**The request:** Copy the entries from the line containing "1568x535 pixels." down to the line containing "Action: click(x=245, y=230)", switching "section heading" to "panel title" and leaving everything else unchanged.

**Input material:**
** begin **

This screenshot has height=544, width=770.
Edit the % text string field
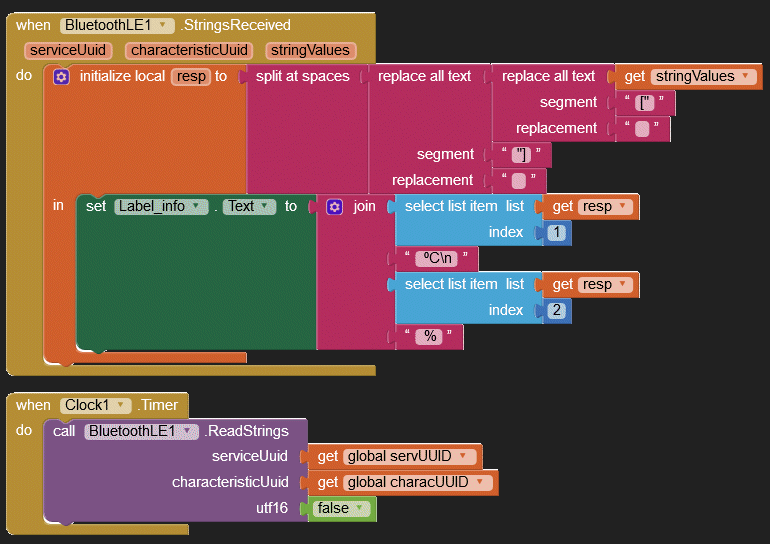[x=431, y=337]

** end **
** begin **

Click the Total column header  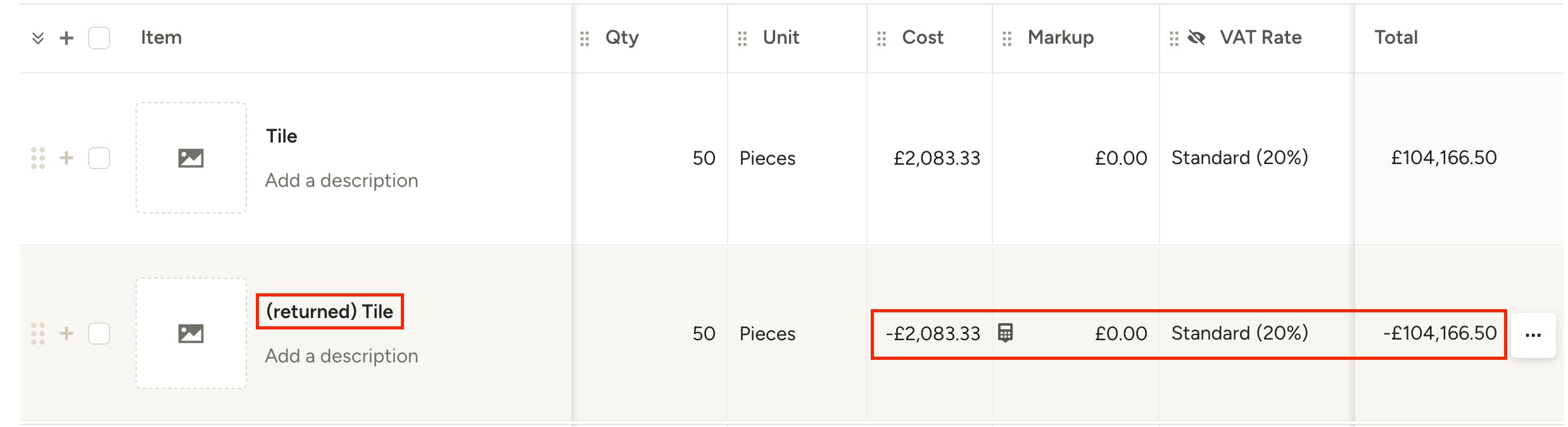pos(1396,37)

** end **
** begin **

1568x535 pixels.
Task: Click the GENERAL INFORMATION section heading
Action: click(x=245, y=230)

** end **

**Answer to the exercise:**
1568x535 pixels.
Task: Click the GENERAL INFORMATION panel title
Action: click(x=245, y=230)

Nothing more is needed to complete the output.